## Stated problem
Rewrite every line of the listing from the line with "Image resolution: width=1192" up to and including the line with "[x=591, y=548]", requests included, and add -107 to each coordinate in the answers. Leave the pictures out.

## Material provided

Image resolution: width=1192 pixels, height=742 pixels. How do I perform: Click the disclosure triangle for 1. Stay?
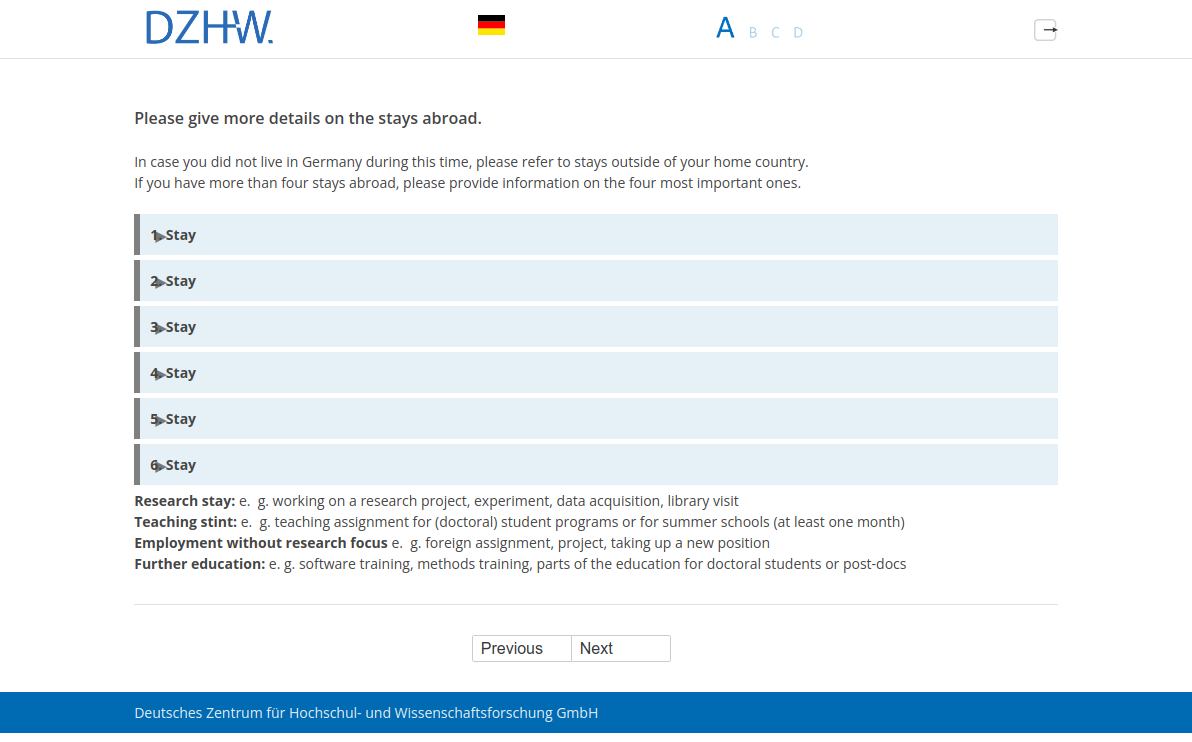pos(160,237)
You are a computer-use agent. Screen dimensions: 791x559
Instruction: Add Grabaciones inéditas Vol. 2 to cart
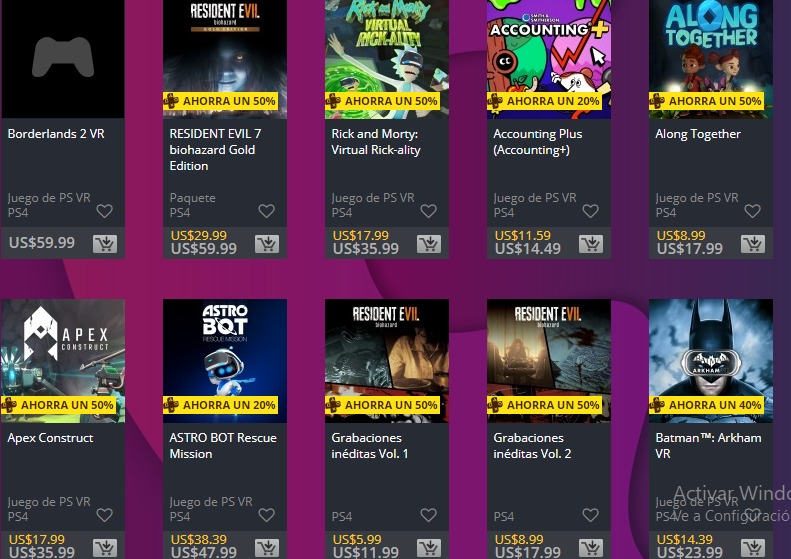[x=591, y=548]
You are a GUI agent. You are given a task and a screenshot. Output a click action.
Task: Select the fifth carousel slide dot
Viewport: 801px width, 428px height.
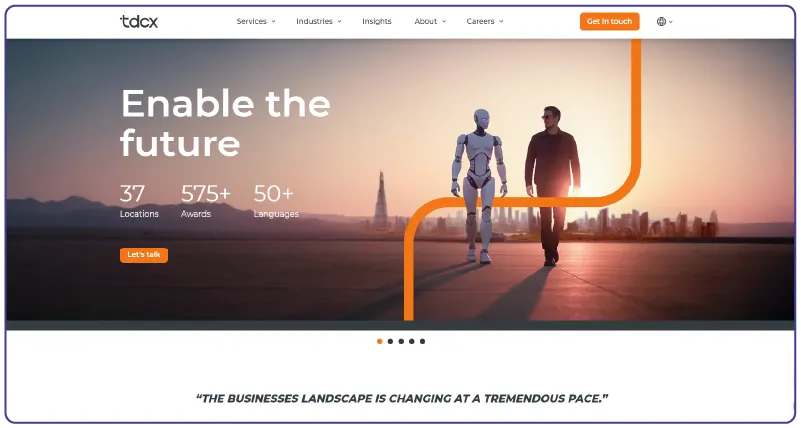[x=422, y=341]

---

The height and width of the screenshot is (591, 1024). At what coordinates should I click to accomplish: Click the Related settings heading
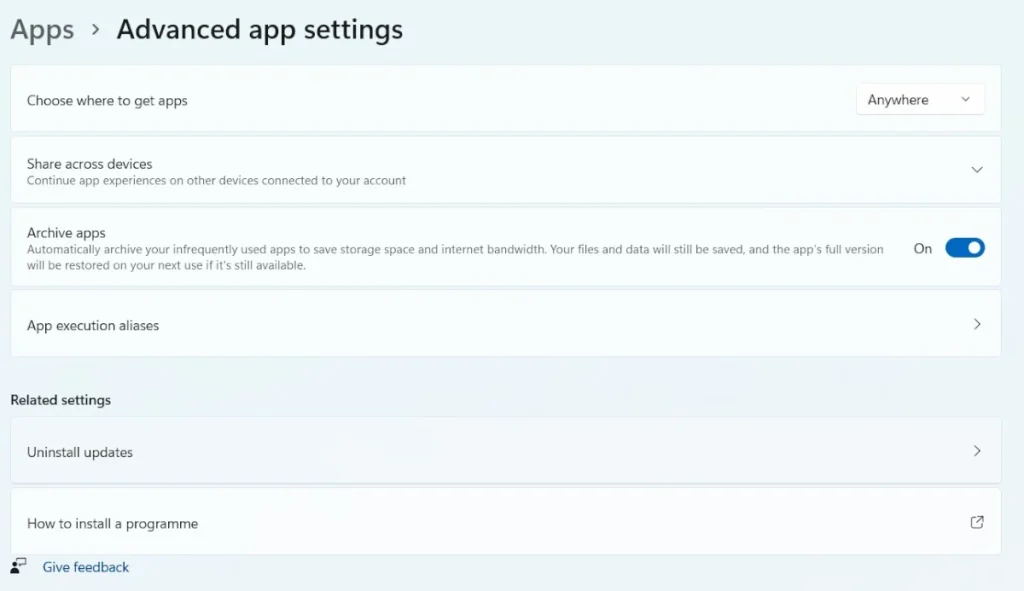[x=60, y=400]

...

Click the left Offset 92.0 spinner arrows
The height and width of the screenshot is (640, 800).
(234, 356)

## Result
Image resolution: width=1192 pixels, height=742 pixels. How do I perform: Click the disclosure triangle for 1. Stay?
pos(53,130)
You are a computer-use agent. Screen dimensions: 791x559
Instruction: Add Grabaciones inéditas Vol. 2 to cart
[x=484, y=441]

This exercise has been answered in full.